Context: Making Parsoid the default MediaWiki wikitext engine
-------------------------------------------------------------
In 2018, we completed the replacement of HTML4 Tidy from MediaWiki
with RemexHTML, a HTML5 parser.
The port of Parsoid to PHP is the next step along the way to integrate
Parsoid and the MediaWiki wikitext parser into a single wikitext engine.
That final product will let us bring the benefits of Parsoid's approach
to a wider set of products and let us start work on improving templates
and wikitext or other features without having to implement that in two
wikitext engines with different processing models.
See a Feb 27 tech talk for a full context [1]. A future blog post will
provide more details about the porting project and process.
Performance
-----------
Parsoid/PHP on the wikimedia cluster seems to be about 2x faster than
Parsoid/JS for the wikitext -> HTML and HTML -> wikitext endpoints.
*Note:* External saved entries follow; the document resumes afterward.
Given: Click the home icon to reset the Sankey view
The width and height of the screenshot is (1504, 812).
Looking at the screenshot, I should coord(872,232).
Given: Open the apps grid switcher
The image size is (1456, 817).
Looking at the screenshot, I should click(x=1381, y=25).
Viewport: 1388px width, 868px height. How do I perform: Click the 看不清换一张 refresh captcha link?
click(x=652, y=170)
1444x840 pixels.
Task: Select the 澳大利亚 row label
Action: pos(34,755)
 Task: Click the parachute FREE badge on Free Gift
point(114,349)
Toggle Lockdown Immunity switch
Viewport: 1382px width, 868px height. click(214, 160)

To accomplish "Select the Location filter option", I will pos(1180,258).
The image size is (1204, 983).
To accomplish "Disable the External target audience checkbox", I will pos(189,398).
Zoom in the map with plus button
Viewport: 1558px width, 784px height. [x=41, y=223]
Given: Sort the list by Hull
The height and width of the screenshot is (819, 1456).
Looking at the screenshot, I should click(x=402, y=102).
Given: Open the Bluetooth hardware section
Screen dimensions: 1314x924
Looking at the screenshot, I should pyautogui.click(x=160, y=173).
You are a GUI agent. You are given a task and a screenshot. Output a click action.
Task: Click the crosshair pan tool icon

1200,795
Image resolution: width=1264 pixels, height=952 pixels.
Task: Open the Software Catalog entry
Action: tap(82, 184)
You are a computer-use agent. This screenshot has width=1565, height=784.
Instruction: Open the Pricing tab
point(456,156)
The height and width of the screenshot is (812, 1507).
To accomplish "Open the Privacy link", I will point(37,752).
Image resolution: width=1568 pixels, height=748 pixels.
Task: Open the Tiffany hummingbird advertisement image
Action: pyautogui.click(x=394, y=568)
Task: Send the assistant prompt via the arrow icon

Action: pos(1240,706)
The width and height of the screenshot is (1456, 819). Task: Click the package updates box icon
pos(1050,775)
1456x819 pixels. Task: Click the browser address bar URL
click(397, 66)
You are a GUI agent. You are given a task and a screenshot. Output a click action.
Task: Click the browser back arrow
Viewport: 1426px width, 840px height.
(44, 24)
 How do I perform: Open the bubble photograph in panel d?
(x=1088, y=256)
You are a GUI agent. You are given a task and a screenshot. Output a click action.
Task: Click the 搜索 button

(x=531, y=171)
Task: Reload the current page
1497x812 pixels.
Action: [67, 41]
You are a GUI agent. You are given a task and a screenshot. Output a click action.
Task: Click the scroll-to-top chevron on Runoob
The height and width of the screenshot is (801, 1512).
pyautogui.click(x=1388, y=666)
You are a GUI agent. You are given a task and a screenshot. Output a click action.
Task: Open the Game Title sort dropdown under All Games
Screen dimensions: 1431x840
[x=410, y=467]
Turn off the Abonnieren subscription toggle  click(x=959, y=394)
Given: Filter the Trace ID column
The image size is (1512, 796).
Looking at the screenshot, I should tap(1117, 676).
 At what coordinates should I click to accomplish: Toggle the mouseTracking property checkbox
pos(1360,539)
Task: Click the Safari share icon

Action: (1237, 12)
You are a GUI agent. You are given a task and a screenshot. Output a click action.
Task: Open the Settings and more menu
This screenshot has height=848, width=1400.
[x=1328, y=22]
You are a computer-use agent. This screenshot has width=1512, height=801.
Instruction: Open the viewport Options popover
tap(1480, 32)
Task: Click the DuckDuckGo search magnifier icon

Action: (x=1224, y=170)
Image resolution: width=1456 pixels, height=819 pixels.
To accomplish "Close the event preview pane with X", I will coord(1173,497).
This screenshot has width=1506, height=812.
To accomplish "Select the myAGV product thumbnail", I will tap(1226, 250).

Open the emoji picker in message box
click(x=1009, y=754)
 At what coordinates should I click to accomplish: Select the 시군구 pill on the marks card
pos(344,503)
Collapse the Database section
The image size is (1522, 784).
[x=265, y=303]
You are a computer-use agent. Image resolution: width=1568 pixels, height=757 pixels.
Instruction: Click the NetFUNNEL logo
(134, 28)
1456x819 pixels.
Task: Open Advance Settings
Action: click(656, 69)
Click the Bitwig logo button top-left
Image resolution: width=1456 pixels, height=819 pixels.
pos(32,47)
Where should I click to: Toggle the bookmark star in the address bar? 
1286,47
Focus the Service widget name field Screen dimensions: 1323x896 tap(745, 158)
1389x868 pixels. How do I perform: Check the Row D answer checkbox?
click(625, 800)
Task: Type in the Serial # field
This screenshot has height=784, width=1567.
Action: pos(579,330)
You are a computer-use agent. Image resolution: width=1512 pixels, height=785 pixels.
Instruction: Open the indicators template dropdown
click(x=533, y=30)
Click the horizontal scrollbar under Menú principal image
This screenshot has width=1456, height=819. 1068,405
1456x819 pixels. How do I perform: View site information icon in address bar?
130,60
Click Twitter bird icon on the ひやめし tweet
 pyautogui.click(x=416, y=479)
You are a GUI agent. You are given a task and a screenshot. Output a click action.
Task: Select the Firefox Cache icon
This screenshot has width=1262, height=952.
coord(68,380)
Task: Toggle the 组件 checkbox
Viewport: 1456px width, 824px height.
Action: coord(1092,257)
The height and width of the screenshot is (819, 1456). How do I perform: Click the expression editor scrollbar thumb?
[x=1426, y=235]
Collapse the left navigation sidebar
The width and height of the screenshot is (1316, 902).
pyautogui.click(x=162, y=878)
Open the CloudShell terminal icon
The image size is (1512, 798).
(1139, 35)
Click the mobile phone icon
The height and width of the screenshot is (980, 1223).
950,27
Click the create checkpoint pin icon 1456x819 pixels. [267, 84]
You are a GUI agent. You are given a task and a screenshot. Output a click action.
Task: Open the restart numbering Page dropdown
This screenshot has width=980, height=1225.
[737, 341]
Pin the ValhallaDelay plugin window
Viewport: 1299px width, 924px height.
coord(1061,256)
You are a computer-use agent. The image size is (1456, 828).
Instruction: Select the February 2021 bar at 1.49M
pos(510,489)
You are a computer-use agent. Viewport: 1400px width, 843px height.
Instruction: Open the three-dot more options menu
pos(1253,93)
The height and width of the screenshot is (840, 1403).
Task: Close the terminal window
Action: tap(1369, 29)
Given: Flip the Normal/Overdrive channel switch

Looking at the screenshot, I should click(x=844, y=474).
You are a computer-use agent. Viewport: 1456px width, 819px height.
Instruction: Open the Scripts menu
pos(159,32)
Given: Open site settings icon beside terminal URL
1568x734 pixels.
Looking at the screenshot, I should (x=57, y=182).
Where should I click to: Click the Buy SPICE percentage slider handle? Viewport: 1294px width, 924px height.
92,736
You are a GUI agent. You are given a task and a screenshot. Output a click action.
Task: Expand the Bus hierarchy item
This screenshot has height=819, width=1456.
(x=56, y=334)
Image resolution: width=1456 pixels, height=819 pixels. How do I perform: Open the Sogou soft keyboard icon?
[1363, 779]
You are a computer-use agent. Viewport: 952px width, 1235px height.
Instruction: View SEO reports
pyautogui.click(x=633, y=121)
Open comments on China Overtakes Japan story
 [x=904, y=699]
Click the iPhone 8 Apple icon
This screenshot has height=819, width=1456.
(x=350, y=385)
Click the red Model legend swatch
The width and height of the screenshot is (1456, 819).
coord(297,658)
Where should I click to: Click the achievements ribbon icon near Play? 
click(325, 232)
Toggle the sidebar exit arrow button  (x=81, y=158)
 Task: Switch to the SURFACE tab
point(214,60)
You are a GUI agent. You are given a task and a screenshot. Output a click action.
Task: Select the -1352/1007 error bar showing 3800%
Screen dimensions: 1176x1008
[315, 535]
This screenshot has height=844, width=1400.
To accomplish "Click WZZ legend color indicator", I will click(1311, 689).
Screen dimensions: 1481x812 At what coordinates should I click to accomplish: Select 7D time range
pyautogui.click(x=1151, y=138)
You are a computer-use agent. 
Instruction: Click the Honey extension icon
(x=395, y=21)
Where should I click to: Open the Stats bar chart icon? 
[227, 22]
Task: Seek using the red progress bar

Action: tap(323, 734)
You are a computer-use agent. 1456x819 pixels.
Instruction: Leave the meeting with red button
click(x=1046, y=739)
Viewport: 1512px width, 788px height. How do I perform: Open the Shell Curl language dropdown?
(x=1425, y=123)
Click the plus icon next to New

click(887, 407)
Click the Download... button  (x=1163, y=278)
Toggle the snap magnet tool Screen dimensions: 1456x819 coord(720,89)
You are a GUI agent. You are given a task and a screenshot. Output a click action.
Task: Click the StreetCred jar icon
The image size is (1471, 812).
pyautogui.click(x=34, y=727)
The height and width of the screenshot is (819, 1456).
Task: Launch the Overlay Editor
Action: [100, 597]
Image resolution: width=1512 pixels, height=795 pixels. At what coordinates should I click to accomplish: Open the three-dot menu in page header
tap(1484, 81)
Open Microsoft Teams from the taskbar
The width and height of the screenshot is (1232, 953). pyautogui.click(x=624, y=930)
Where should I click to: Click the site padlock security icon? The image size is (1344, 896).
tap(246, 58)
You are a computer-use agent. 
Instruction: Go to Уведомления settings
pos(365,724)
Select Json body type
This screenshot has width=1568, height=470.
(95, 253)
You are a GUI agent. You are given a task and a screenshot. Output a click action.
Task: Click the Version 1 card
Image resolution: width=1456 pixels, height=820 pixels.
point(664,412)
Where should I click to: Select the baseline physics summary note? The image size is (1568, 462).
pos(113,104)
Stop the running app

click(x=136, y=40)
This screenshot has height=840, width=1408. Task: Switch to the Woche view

This performance bump is a pleasant surprise given that going in, we
anticipated to incur some performance penalty. While we have various
theories about the factors contributing to this, we haven't had the
opportunity yet to investigate fully. The load on the MediaWiki Action API
endpoint was also significantly reduced on Dec 13 when we stopped
processing mirrored traffic on Parsoid/JS (Parsoid/PHP accesses the
database directly instead).
Timeline
--------
We started porting in earnest in Feb with some preparatory work over
the previous few months. We deployed Parsoid/PHP as a passive mirror
of the full volume of wikitext -> HTML requests in October & November
to discover and fix problems early. By Dec 2, we’d enabled Parsoid/PHP
for the majority of Parsoid clients on all wikis. On Dec 18, we switched
everything over to Parsoid/PHP.
Compared to an earlier estimate of 9 months, we took about 2 months longer
to get to this milestone.
Thanks to all the testing in place, in the end, this Parsoid/JS to
Parsoid/PHP switch went fairly smoothly with some minor glitches.
Credits
-------
This project to port Parsoid from Javascript (Node.js) to PHP was a
multi-team collaboration. The Parsing, Core Platform, Product
Infrastructure,
Service Ops, Security teams from the Wikimedia Foundation were the relevant
teams. We also benefited with some contractorhelp from Wikiteq. Thanks to
everyone involved!
[1]
https://www.mediawiki.org/wiki/Wikimedia_Technical_Talks#Episode_1:_The_lon…